▶ **本文**:
夜な夜なシネマ

映画と本と音楽と、猫が好き。駄作にも愛を。

『ごめん』

2010年03月04日 | 映画(か行)
『ごめん』
監督:冨樫森
出演:久野雅弘,櫻谷由貴花,佐藤翔一,栗原卓也,國村隼,
   河合美智子,森毅,伊吹友木子,斎藤歩,小牧芽美他

『かぞくのひけつ』(2006)が大阪・十三なら、
こちらは庄内を舞台にした2002年の作品です。
大阪の北摂地域に縁のある方ならご存じかと思いますが、
庄内は豊中市。阪急宝塚線の駅のひとつです。
豊中市でありながら、淀川を越える一歩手前の庄内は、
ほかの豊中市の町よりも大阪市の色が濃く、下町の風情が漂います。
その商店街は、35年前の『週刊朝日』に東京の商店街と並んで紹介されたほど。
大阪ではここだけでした。

(データセットに含まれる行)
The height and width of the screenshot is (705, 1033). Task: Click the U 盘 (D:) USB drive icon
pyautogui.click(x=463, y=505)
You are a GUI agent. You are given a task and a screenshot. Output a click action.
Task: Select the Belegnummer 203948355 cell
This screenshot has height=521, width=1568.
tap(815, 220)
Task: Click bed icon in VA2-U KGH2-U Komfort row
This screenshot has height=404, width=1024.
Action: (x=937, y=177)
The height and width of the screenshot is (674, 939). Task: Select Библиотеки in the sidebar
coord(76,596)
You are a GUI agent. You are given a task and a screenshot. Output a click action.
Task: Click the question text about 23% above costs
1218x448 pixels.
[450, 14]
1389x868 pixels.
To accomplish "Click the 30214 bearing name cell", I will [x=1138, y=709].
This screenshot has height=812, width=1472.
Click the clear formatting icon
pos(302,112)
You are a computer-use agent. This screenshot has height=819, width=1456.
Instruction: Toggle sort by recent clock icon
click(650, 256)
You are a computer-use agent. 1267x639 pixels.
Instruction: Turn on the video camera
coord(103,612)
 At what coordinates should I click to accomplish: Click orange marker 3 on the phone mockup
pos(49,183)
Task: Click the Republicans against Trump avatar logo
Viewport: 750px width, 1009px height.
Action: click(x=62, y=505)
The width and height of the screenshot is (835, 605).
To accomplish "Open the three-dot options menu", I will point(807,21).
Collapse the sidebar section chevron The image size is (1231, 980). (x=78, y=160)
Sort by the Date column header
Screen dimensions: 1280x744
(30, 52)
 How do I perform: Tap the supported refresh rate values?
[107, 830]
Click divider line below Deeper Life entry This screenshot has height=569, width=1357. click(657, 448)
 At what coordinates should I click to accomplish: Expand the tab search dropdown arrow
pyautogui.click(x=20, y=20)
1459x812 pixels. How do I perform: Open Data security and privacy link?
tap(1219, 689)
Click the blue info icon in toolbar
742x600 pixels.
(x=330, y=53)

▶ **作業内容**:
a) 『ごめん』の紹介文によると、庄内はどの市にあり、どの路線の駅ですか。
b) 『ごめん』の紹介文の続きを、最後の文の後から書き足してください。
これらの行はこの作業とは関係ありません。

▶ **解答済み課題**:
a) 豊中市にあり、阪急宝塚線の駅です。

b)
さて、『かぞくのひけつ』は、
童貞なのに性病かもしれないと悩む高校生が主役でしたが、
本作は、初めて精通を経験してトイレに駆け込み、
「おしっこちゃうやん!」とビビる小学校6年生のセイが主役。
キャッチフレーズは、「男のイタミは、大人のシルシ」。

庄内(という紹介はありませんが)の寺に生まれたセイは、
最近、体の変化にとまどうばかり。
洗濯に出せないパンツを部屋に隠しておけば、
あけすけ過ぎる母親に見つかってからかわれる。
住職である父親は、男の気持ちも考えろと母親を諭してくれるが、
母親はおもしろがるばかり。

ある日、京都の桂に住む祖父母宅へ遊びに行ったセイは、
立ち寄った漬物屋に居合わせた少女に一目惚れする。
なんとか彼女と話すところまでこぎつけ、名前はナオコだと知るが、
中学2年生だと聞いて愕然。なんで年上やねん。
しかし、セイのナオコに対する想いは募るばかりで……。

淡い恋心を可愛く描いた、愛すべき作品です。
思いきってナオコに告白するも玉砕。
さらには、できれば避けたいタイプの同級生女子から好きだと言われ、
どうして好きな人には好かれずに、好きではない人から好かれるのかと涙します。
國村隼演じる父親と土手に並んで座るシーンにはジンワリ。
「お父さんは振られてばっかりや、振るなんてたいしたもんや」と笑う父親は、
「恋でけたっちゅうのはすごいことやで。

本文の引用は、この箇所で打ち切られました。